[Text passage start]

On 2011-04-13 18:16:36 -0700, Ian Bicking said:
While initially reluctant to use zip files, after further discussion
and thought they seem fine to me, so long as any tool that takes a zip
file can also take a directory. The reverse might not be true -- for
instance, I'd like a way to install or update a library for (and
inside) an application, but I doubt I would make pip rewrite zip files
to do this ;) But it could certainly work on directories. Supporting
both isn't a big deal except that you can't do symlinks in a zip file.
I'm not talking about using zip files as per eggs, where the code is
maintained within the zip file during execution. It is merely a
packaging format with the software itself extracted from the zip during
installation / upgrade. A transitory container format. (Folders in
the end.)
Symlinks are an OS-specific feature, so those are out as a core
requirement. ;)
I don't think we're talking about something like a buildout recipe.

[Text passage end]

Directions =>
Extract the entire message above about zip files as a packaging format, reproducing it word for word.

[Recorded information start]

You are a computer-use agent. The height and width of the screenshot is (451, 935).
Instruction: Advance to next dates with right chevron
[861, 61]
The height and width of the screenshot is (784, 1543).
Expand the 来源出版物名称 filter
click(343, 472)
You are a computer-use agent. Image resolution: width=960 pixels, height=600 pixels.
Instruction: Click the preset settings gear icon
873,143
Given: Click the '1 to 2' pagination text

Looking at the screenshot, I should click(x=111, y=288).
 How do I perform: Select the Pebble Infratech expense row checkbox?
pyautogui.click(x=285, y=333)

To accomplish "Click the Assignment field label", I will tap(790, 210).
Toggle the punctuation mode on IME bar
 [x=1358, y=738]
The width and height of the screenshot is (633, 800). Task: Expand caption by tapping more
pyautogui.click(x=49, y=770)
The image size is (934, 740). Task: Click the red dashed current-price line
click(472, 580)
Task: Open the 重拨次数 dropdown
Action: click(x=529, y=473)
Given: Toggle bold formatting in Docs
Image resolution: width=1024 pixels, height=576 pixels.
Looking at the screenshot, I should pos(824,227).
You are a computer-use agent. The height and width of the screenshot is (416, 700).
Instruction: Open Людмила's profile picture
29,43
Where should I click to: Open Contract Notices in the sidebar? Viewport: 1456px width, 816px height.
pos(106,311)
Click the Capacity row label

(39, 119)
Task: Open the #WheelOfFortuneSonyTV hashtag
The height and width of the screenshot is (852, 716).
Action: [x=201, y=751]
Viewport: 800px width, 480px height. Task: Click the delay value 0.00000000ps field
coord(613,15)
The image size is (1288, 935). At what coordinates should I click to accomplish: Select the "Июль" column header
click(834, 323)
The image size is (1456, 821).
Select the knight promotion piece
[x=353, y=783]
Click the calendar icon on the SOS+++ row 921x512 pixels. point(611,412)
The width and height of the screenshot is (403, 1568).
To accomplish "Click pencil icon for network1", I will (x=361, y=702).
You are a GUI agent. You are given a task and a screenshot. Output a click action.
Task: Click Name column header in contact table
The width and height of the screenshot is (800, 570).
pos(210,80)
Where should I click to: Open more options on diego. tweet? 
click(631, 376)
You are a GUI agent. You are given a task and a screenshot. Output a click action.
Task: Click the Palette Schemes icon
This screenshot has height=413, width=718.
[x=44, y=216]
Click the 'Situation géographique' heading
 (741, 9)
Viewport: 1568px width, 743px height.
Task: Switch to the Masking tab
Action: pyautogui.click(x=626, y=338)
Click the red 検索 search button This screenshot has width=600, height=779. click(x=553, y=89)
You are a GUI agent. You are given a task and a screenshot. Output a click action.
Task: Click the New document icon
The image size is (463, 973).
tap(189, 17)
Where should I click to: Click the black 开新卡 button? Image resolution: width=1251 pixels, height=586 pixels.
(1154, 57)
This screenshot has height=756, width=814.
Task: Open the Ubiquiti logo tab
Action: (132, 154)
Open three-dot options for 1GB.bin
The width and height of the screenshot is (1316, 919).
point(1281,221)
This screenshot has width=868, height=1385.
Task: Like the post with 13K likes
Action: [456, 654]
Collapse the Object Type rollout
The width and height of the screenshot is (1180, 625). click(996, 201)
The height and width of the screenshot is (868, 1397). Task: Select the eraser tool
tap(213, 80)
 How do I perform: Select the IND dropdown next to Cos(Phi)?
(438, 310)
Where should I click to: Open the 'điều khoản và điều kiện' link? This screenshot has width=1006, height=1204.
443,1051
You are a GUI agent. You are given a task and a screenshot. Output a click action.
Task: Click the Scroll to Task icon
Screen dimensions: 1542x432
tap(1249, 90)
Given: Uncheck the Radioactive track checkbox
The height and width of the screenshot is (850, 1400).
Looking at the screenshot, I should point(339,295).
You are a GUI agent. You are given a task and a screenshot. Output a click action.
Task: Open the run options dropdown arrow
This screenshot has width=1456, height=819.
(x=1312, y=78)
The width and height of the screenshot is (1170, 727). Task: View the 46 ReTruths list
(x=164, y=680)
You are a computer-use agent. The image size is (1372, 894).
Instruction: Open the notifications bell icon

[Recorded information end]

Response =>
On 2011-04-13 18:16:36 -0700, Ian Bicking said:
While initially reluctant to use zip files, after further discussion
and thought they seem fine to me, so long as any tool that takes a zip
file can also take a directory. The reverse might not be true -- for
instance, I'd like a way to install or update a library for (and
inside) an application, but I doubt I would make pip rewrite zip files
to do this ;) But it could certainly work on directories. Supporting
both isn't a big deal except that you can't do symlinks in a zip file.
I'm not talking about using zip files as per eggs, where the code is
maintained within the zip file during execution. It is merely a
packaging format with the software itself extracted from the zip during
installation / upgrade. A transitory container format. (Folders in
the end.)
Symlinks are an OS-specific feature, so those are out as a core
requirement. ;)
I don't think we're talking about something like a buildout recipe.